Sofiane El Fani a travaillé dans “Le fil” de Mehdi Ben Attia (2009), “Vénus noire” d’Abdellatif Kéchiche (2010), et “La vie d’Adèle” d’Abdellatif Kéchiche, Palme d’Or de Cannes 2013. Sur “Timbuktu” (2014), il est accompagné aussi de deux machinistes ou techniciens de plateau : le chef électro Habib Ben Salem et Amine Messadi, deuxième caméra.
Il est à noter que “Timbuktu” réunit dans le casting deux tunisiens: Abel Jafri dans le rôle principal de Abdelkarim, acteur français d’origine tunisienne connu dans le film “La Passion du Christ” et Hichem Yaacoubi dans le rôle du Djihadiste. Yaakoubi a joué en 2008 le personnage de “Reyeb” dans le film “Le Prophète” de Jacques Audiard, scénariste et réalisateur français, plusieurs fois récompensé aux Césars du cinéma et grand prix du jury au Festival de Cannes 2009.
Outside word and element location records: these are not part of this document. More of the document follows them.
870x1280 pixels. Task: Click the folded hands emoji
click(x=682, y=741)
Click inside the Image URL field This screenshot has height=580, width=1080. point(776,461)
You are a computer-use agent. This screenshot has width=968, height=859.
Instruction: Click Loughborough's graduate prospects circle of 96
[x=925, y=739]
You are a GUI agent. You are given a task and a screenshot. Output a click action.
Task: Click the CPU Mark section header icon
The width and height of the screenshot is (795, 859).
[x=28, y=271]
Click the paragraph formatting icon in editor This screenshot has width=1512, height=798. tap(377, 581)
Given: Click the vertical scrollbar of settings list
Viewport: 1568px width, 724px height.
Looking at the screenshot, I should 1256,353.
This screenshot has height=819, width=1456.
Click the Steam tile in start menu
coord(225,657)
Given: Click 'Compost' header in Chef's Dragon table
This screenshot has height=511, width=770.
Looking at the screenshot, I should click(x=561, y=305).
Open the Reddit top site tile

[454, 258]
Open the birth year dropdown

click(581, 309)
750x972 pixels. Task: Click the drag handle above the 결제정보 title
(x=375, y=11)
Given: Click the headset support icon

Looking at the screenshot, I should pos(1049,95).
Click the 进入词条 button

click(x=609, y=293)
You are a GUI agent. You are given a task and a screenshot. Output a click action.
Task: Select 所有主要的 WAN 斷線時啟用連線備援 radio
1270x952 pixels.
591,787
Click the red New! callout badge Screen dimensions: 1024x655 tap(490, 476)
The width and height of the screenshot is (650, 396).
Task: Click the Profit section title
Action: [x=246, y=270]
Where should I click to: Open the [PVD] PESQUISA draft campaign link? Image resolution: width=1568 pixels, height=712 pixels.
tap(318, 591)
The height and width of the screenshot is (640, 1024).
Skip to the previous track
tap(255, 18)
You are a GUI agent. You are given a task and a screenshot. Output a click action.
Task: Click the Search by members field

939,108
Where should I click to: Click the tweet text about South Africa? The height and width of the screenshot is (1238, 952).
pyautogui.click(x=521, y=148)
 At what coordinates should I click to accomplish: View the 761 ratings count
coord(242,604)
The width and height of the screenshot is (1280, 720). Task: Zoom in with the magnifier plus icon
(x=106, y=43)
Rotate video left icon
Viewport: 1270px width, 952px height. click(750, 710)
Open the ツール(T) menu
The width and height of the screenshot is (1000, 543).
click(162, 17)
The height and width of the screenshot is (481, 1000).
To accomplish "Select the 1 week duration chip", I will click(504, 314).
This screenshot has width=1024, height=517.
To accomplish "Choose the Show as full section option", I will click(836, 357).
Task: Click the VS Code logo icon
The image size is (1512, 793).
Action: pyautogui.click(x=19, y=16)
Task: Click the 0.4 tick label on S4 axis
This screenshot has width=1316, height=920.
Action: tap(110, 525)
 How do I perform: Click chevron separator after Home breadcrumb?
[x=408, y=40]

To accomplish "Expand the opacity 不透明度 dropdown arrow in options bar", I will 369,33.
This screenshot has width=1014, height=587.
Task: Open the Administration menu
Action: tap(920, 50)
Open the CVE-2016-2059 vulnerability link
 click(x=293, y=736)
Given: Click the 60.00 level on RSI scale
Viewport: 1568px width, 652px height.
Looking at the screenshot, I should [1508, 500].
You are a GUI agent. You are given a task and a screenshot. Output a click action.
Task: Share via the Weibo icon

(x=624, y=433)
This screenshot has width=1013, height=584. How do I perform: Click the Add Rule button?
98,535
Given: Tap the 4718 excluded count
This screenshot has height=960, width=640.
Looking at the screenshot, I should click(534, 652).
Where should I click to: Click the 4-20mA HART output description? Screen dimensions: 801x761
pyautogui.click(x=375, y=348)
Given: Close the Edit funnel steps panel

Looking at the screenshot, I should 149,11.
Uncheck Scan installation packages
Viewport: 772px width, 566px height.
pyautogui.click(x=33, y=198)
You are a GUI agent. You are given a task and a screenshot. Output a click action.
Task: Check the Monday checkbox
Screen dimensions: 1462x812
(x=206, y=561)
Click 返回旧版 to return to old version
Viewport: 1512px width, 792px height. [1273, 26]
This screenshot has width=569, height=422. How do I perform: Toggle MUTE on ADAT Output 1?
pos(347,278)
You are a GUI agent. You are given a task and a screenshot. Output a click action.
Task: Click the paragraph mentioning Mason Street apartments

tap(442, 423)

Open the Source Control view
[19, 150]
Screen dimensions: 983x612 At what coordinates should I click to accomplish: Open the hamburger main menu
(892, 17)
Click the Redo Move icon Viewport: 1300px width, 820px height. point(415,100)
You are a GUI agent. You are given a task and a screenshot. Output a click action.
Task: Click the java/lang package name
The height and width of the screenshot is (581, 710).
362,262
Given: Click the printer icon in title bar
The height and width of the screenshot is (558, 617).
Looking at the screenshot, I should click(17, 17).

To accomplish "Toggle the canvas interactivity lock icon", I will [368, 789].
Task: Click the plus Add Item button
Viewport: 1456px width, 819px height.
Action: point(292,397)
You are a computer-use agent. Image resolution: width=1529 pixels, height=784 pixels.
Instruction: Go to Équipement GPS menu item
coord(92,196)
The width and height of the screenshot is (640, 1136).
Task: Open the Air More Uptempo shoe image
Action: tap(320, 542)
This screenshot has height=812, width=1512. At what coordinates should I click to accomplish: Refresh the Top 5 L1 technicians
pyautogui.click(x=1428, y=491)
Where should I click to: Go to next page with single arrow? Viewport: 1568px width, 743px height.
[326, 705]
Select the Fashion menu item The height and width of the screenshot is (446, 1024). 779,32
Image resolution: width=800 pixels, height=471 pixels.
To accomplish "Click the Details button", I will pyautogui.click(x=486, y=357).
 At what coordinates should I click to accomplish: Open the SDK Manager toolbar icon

Il avait également interprété le rôle du garde arabe dans le film “Munich” de Steven Spielberg en 2005, puis “Sélim” dans le film “Un enfant en danger” de Jérome Cornuau en 2014, la même année où il a été repéré pour “Le Chagrin des oiseaux” d’Abderrahmane Sissako. Une oeuvre qui exprime en profondeur la révolte des femmes et des hommes pour la dignité et la liberté.